Par déclaration en date du 3 novembre 2015, la société BANQUE SOLFEA a interjeté appel de cette décision sur la totalité du jugement.

Dans ses dernières conclusions signifiées le 7 mai 2018, la société BNP PARIBAS PERSONAL FINANCE, venant aux droits et obligations la société BANQUE SOLFEA, demande à la cour de :

- infirmer le jugement entrepris en toutes ses dispositions,

- lui donner acte qu'elle vient aux droits de la société BANQUE SOLFEA, en vertu d'une cession de créance intervenue le 28 février 2017,

- déclarer irrecevables les demandes de M. et Mme [P],

subsidiairement, au fond,

- dire que la mise en demeure adressée par le conseil de M. et Mme [P] à la société GROUPE CER caractérise la connaissance des causes de nullité entachant le bon de commande, et dire que le fait que M. et Mme [P] ont adressé des factures de production d'électricité leur permettant de toucher des revenus de l'électricité produite, caractérise des actes postérieurs couvrant la nullité encourue,

- dire en conséquence que l'exécution des contrats doit être poursuivie,

à titre subsidiaire,

- dire que la société BANQUE SOLFEA n'a commis aucune faute,

- en conséquence, condamner solidairement M. et Mme [P] à restituer à la société BANQUE SOLFEA la somme de 15 500 euros, sous déduction des échéances éventuellement déjà remboursées, avec intérêts au taux légal à compter du 8 novembre 2012, date de la remise des fonds,

à titre très subsidiaire, si une faute de la société BANQUE SOLFEA était retenue,

- dire que le montant du préjudice de M. et Mme [P] ne peut être égal au montant du contrat de crédit en principal et le déduire à de plus justes proportions,

- dire qu'aucun lien de causalité n'existe entre les fautes alléguées et le préjudice subi,

- débouter M. et Mme [P] de leurs demandes de dommages et intérêts,

en tout état de cause,

- les condamner à payer la somme de 2 000 euros au titre de l'article 700 du code de procédure civile et aux dépens.
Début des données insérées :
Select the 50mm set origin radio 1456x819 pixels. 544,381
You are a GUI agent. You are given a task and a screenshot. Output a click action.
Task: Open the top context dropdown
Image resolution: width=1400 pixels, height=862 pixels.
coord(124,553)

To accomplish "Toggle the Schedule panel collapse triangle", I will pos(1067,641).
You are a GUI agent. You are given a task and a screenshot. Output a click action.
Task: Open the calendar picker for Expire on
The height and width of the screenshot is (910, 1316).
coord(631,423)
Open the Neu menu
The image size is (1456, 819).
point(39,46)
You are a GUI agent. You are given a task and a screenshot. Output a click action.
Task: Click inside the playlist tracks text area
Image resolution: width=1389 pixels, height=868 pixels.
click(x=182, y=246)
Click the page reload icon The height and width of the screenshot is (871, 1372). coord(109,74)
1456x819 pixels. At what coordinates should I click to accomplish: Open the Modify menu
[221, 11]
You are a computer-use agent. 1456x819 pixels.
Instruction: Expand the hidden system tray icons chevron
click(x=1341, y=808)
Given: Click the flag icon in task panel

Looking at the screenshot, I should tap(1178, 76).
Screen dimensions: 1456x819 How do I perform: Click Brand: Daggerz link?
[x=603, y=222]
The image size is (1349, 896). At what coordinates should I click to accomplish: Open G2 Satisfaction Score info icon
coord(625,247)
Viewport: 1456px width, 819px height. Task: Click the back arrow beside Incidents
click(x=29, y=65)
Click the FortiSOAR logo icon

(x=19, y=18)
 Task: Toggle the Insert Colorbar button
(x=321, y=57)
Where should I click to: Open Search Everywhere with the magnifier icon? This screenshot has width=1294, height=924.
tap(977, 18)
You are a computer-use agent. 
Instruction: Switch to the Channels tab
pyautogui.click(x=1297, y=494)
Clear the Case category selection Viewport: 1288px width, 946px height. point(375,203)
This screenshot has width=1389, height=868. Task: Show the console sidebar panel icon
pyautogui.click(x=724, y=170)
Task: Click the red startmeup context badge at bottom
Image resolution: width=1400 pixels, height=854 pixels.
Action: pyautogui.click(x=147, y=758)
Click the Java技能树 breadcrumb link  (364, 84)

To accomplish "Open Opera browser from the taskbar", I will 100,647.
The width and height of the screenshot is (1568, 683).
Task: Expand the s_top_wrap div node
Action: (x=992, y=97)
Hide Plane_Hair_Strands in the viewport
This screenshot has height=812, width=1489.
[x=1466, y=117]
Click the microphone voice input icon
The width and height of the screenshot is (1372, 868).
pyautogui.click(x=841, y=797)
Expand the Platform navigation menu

L'appelante invoque l'irrecevabilité des demandes de M. et Mme [P] en raison du jugement du 16 décembre 2013 prononçant la liquidation judiciaire de la société GROUPE CER, intervenue antérieurement à l'introduction de l'instance par M. et Mme [P] selon assignation en date du 16 décembre 2014, en violation des dispositions de l'article L. 622-21 du code de commerce. Sur le fond, la société BNP PARIBAS PERSONAL FINANCE soutient que la nullité relative encourue par un bon de commande irrégulier a été couverte, elle fait observer qu'elle ne peut être condamnée à remédier aux dégâts occasionnés par les installations alors qu'elle n'est pas partie au contrat principal, elle soutient qu'elle n'encourt aucune déchéance du droit aux intérêts pour défaut de fiche de solvabilité et de remise de la fiche d'information pré-contractuelle et qu'elle ne peut encourir non plus une demande de dommages et intérêts puisqu'elle est tiers au contrat principal.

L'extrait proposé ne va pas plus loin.